*Goal:* Copy the passage of the boxing report below from "Colbert’s speed was" to "William’s young career.", word for word.

─── Source text ───

By Vladimir Lik
BROOKLYN, N.Y. – In a battle of local unbeaten prospects Chris Colbert defeated Titus Williams by unanimous decision in a thrilling bout between two former New York City Golden Gloves champions on the undercard of the Deontay Wilder-Bermane Stiverne heavyweight world title bout at Barclays Center. The official scores at ringside were 79-72 (twice) and 78-73.
The 21-year-old Colbert (7-0, 2 knockouts) displayed lightning-quick combinations and foot movement that kept Williams (7-1, 2 KOs) off balance most of the night and dropped Williams in the fourth with a right hand that Williams did not see.
Colbert, a Brooklyn native who won the 2014 New York City Golden Gloves, made his return to Barclays Center for first time since making his debut in the building on the Amir Khan-Chris Algieri undercard in May of 2015.
Colbert’s speed was the difference early on as he caught Williams with clean shots and moved extremely well to keep Williams guessing and missing. Williams came back in the third round finally letting his punches go and keeping Colbert stationary for the time being.
Colbert stormed back in the fourth landing harder punches and making Williams miss. One long-reaching right hand that missed its’ mark, Colbert landed a right hand on Williams’ ear drum sending him down for the first knockdown of William’s young career.
Williams managed to recover well and tried again to press Colbert in the fifth catching Colbert with a right hand, which managed to get the 21-year-old’s attention. Colbert used his quickness to avoid anything meaningful from Williams and popped a few stiff jabs to keep Williams at arm’s length.
Colbert seized control again in the sixth round and had the bout in control as Williams just could not catch up to the boxer known as “Little B-Hop” after one of his favorite boxers Bernard Hopkins. Not too dissimilar than Hopkins Colbert looks to employ much of the same ring tactics as the future hall of famer.
Colbert did a little showboating in the seventh and allowed Williams to get close enough to him in the eighth and final round that it turned into a slug fest for the first time. Williams, who had a strong contingent of supporters in the building from the nearby town of Elmont in Long Island, New York, landed three right hands to Colbert’s head pushing Colbert back to the ropes but unfortunately for Williams it was too late as Colbert had won virtually all the early rounds to have a comfortable lead.
Heavyweight prospect Efe Ajagba improved to 3-0 with 3 KOs with a fifth-round technical knockout win over Rodney Hernandez (10-7-2, 2 KOs). The official time of the stoppage was 1:31 of round five.
The 23-year-old Ajagba, who represented Nigeria in the 2016 Olympic Games, battered Hernandez with hard right hands busting Hernandez’ nose open in the opening round and almost getting an early stoppage. Ajagba had Hernandez hurt again in the third and fourth rounds using his power to back Hernandez up. By the fifth round Hernandez was in full retreat mode prompting referee Ricky Gonzalez to stop the bout.

─── Given data ───

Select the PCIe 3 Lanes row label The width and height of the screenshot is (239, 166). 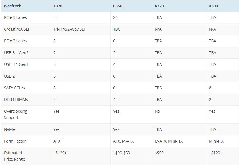pos(15,17)
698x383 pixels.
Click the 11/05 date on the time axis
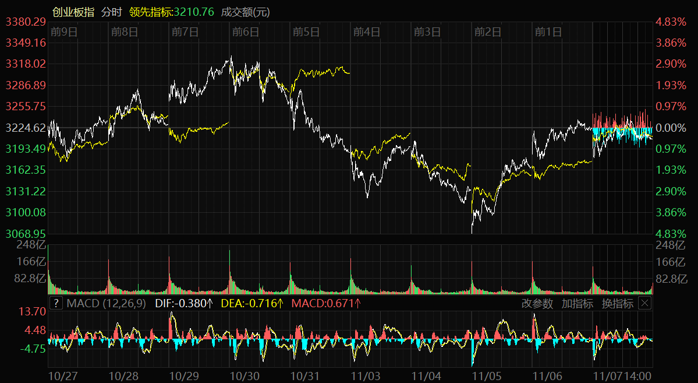tap(487, 376)

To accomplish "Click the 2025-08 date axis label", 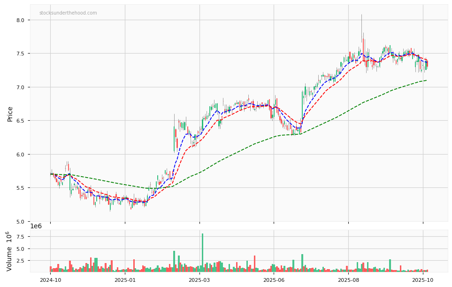I will [x=348, y=280].
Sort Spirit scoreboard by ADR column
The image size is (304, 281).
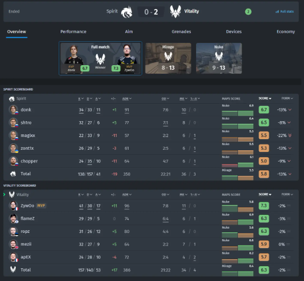(127, 99)
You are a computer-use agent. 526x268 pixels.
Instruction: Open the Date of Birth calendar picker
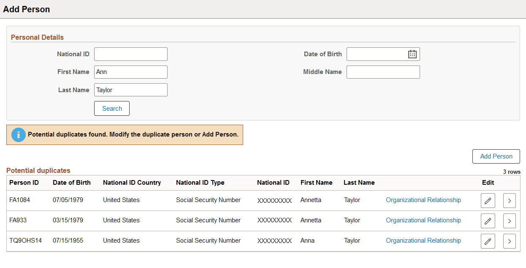[x=412, y=54]
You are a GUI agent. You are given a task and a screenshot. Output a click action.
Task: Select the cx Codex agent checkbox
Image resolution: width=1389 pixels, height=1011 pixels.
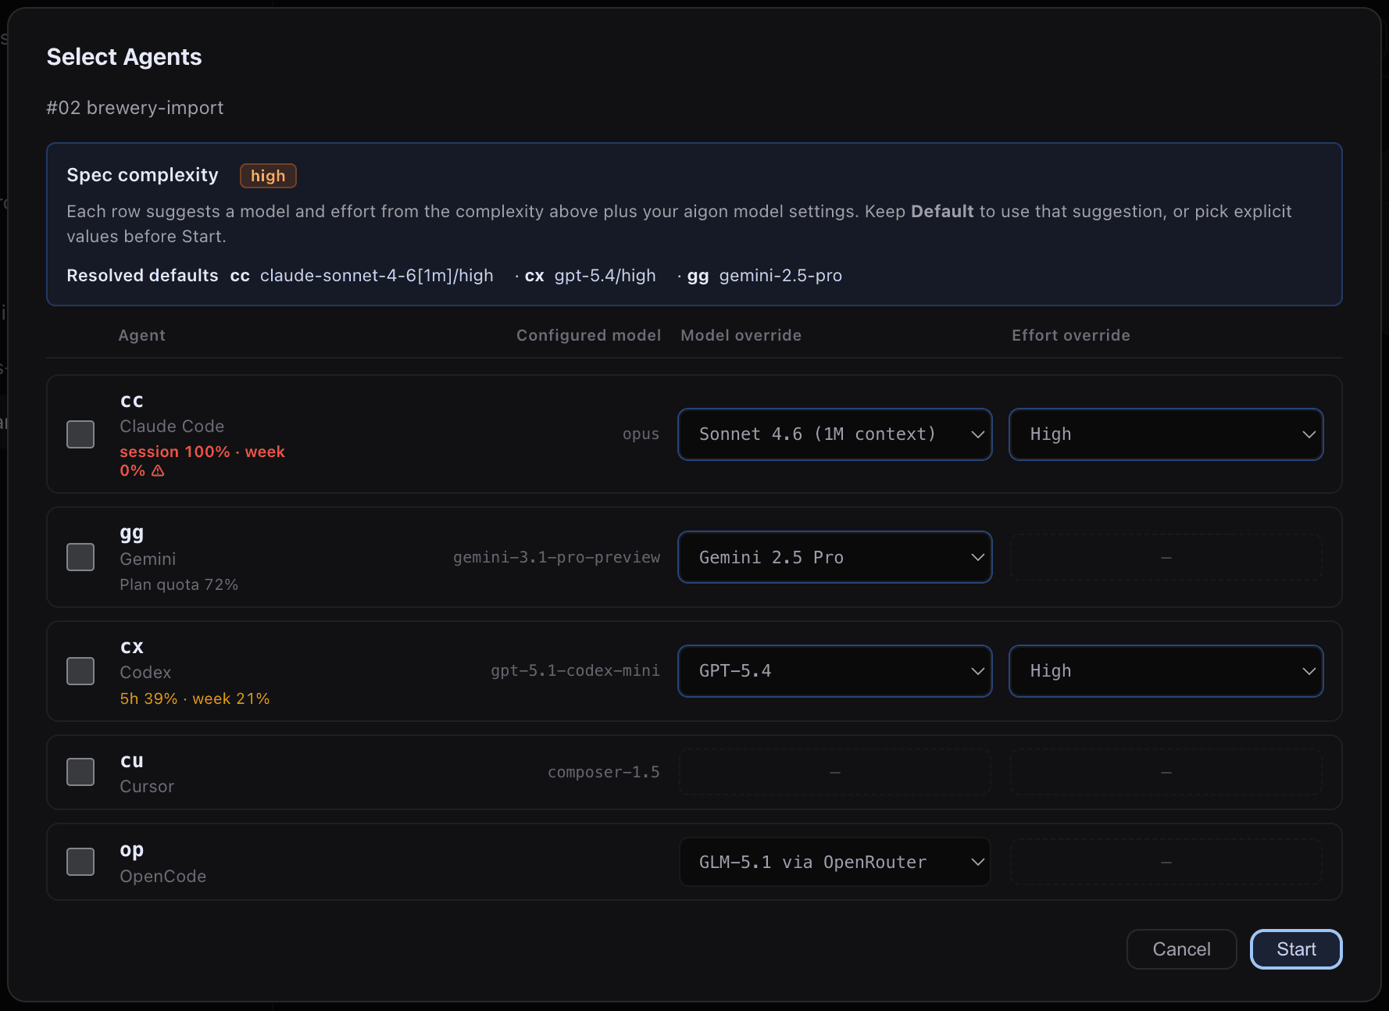[x=80, y=670]
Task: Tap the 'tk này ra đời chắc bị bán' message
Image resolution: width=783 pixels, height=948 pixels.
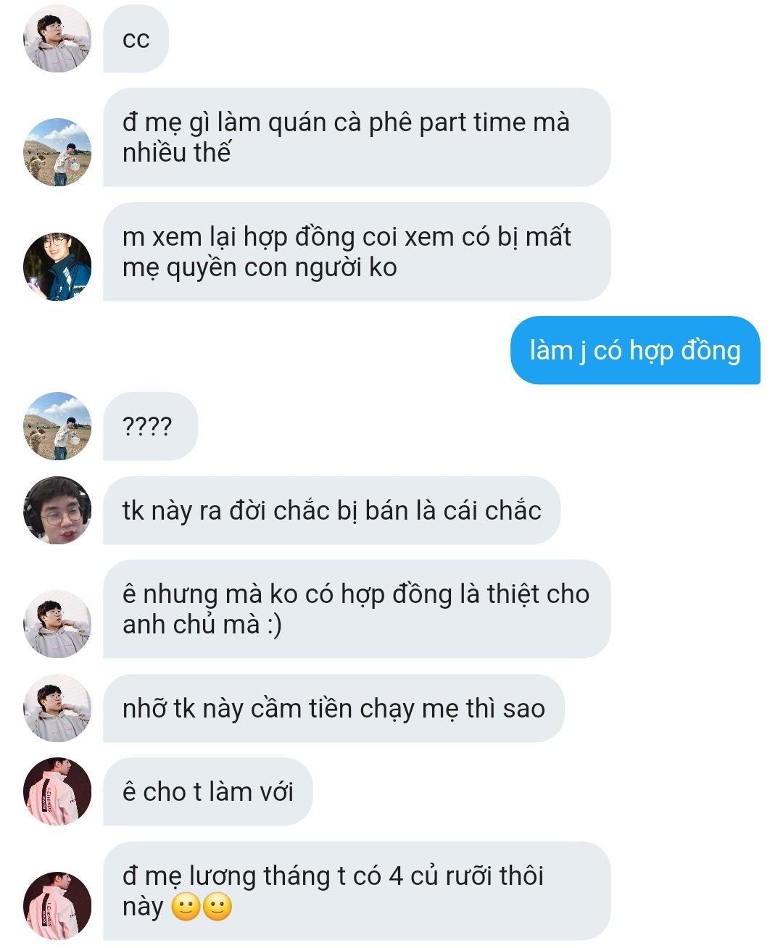Action: (x=331, y=510)
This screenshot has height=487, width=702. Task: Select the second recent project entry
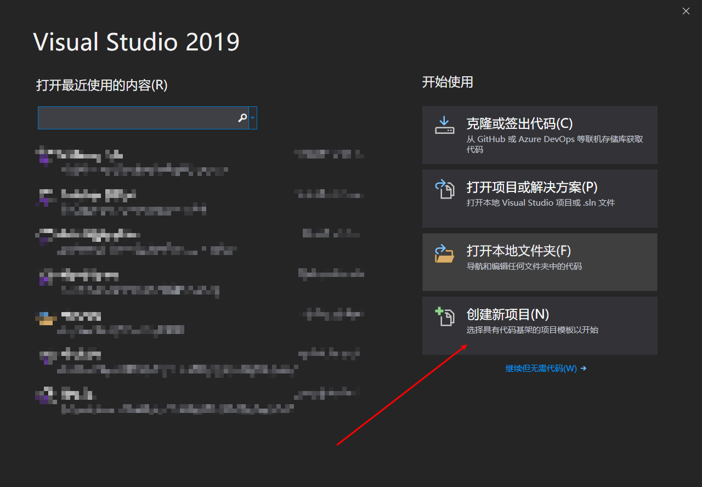[x=165, y=201]
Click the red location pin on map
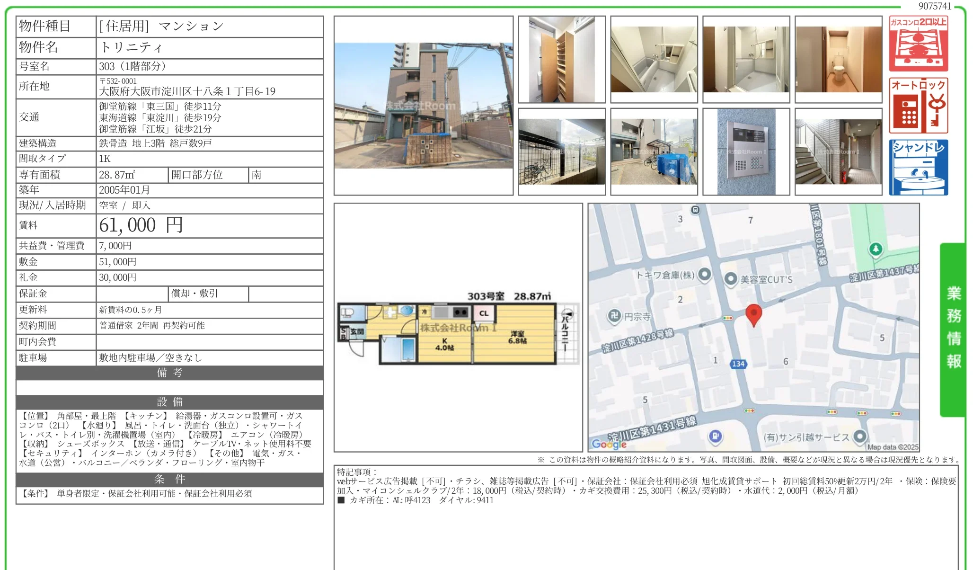The image size is (973, 570). point(753,314)
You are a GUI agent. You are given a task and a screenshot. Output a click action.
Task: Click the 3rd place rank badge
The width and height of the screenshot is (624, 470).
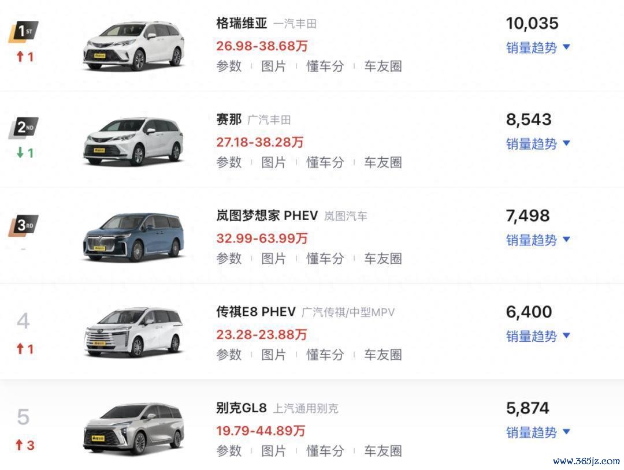click(x=24, y=225)
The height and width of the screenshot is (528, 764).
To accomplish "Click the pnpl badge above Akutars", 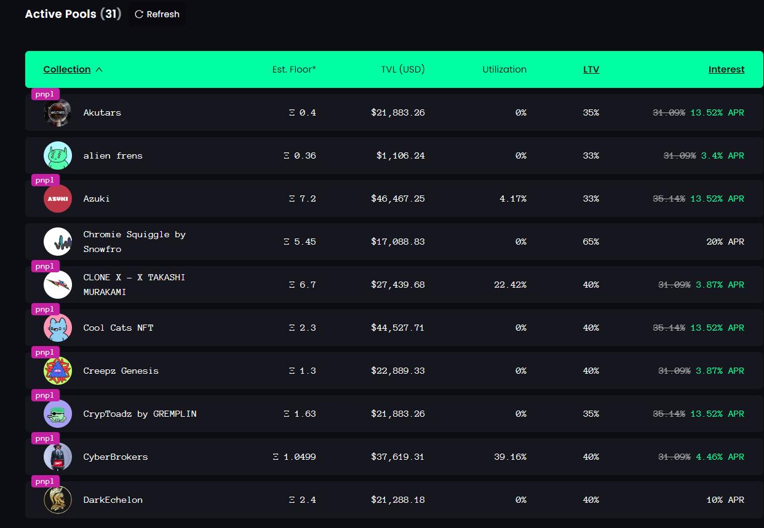I will pos(45,94).
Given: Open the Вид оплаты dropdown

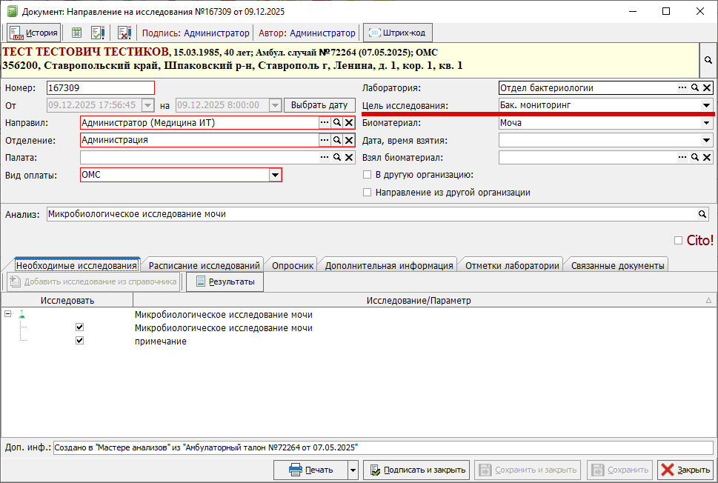Looking at the screenshot, I should [x=275, y=175].
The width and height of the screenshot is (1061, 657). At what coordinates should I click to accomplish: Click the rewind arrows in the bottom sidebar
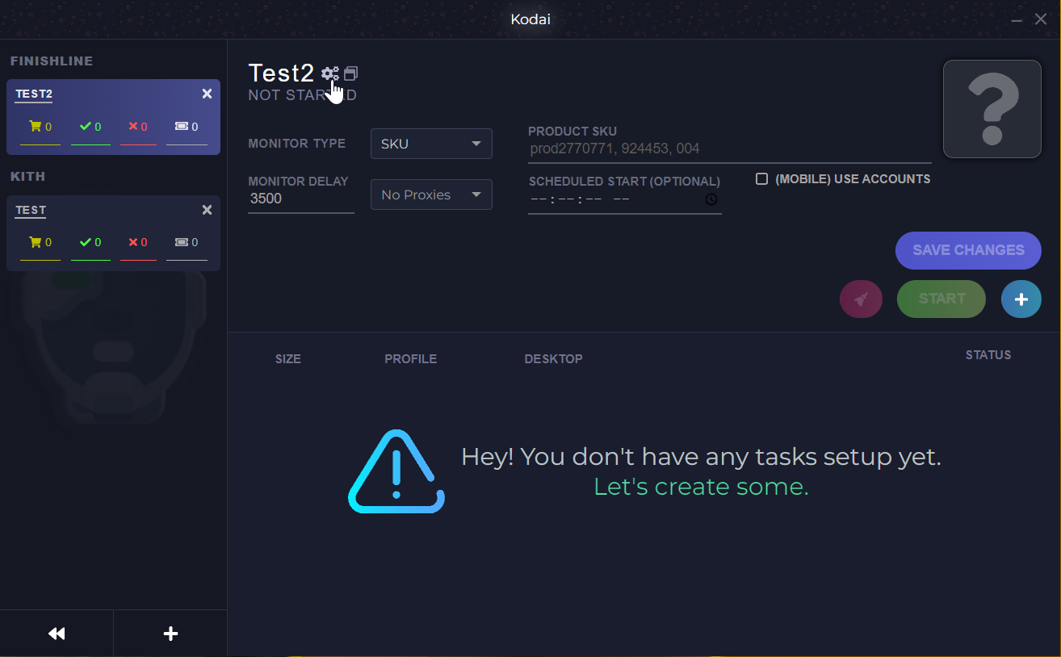click(x=56, y=633)
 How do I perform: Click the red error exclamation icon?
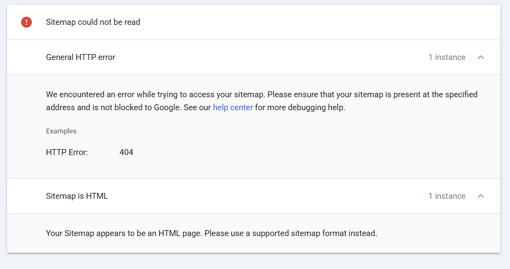27,22
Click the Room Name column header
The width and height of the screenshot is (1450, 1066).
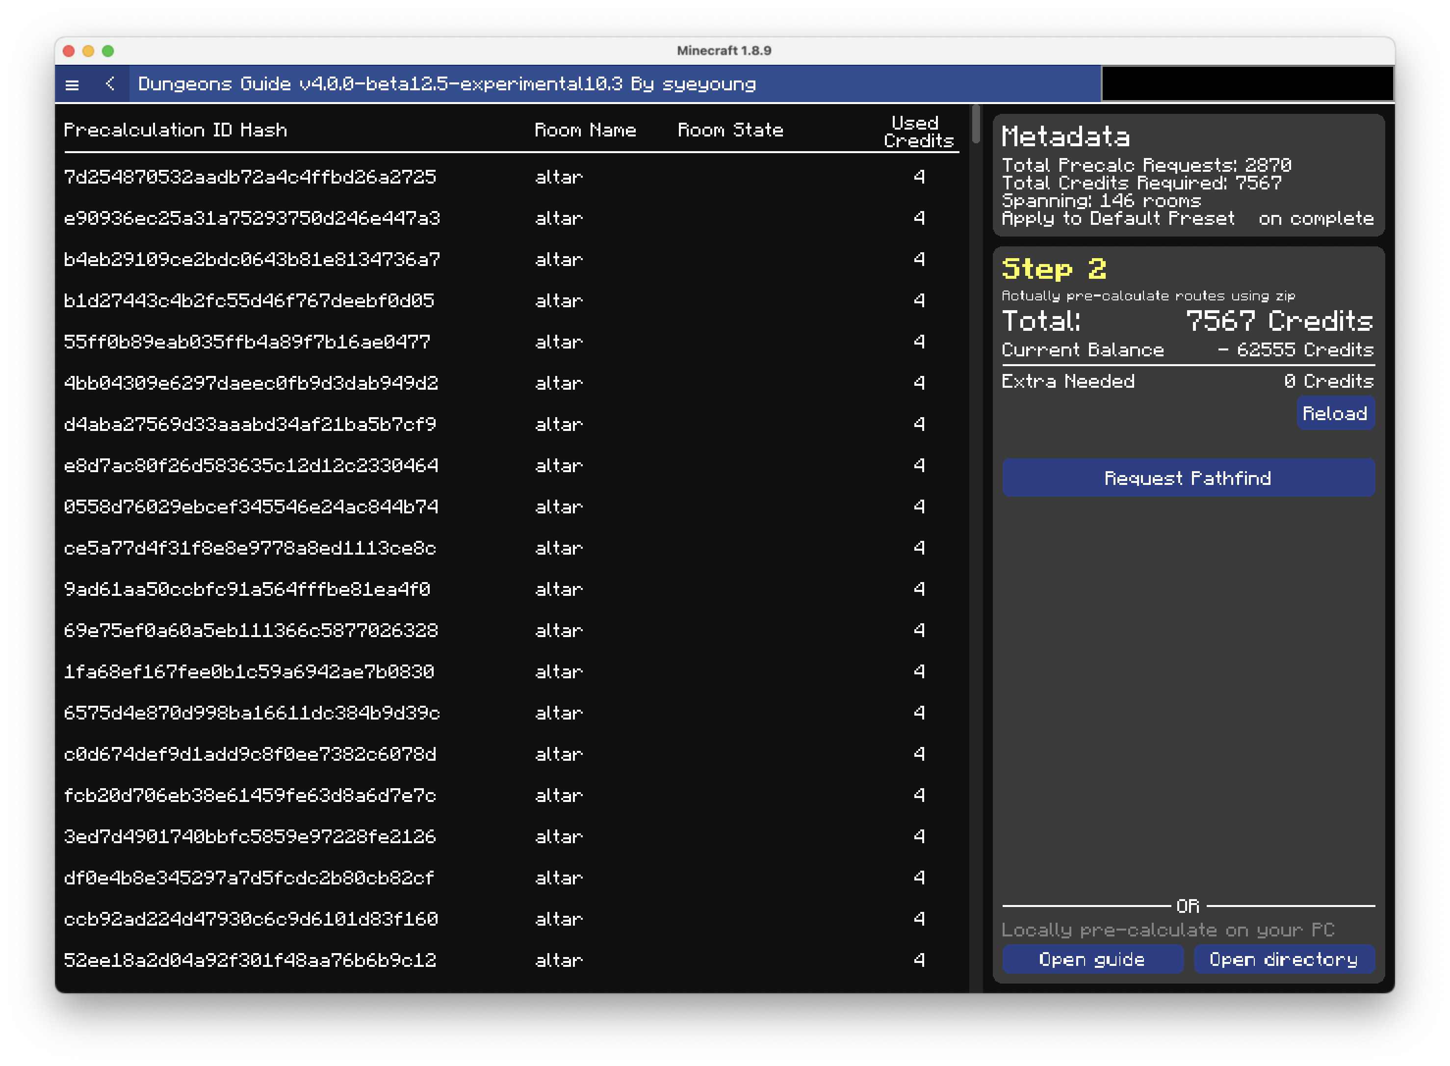(585, 130)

───

*Exercise result:*
Colbert’s speed was the difference early on as he caught Williams with clean shots and moved extremely well to keep Williams guessing and missing. Williams came back in the third round finally letting his punches go and keeping Colbert stationary for the time being.
Colbert stormed back in the fourth landing harder punches and making Williams miss. One long-reaching right hand that missed its’ mark, Colbert landed a right hand on Williams’ ear drum sending him down for the first knockdown of William’s young career.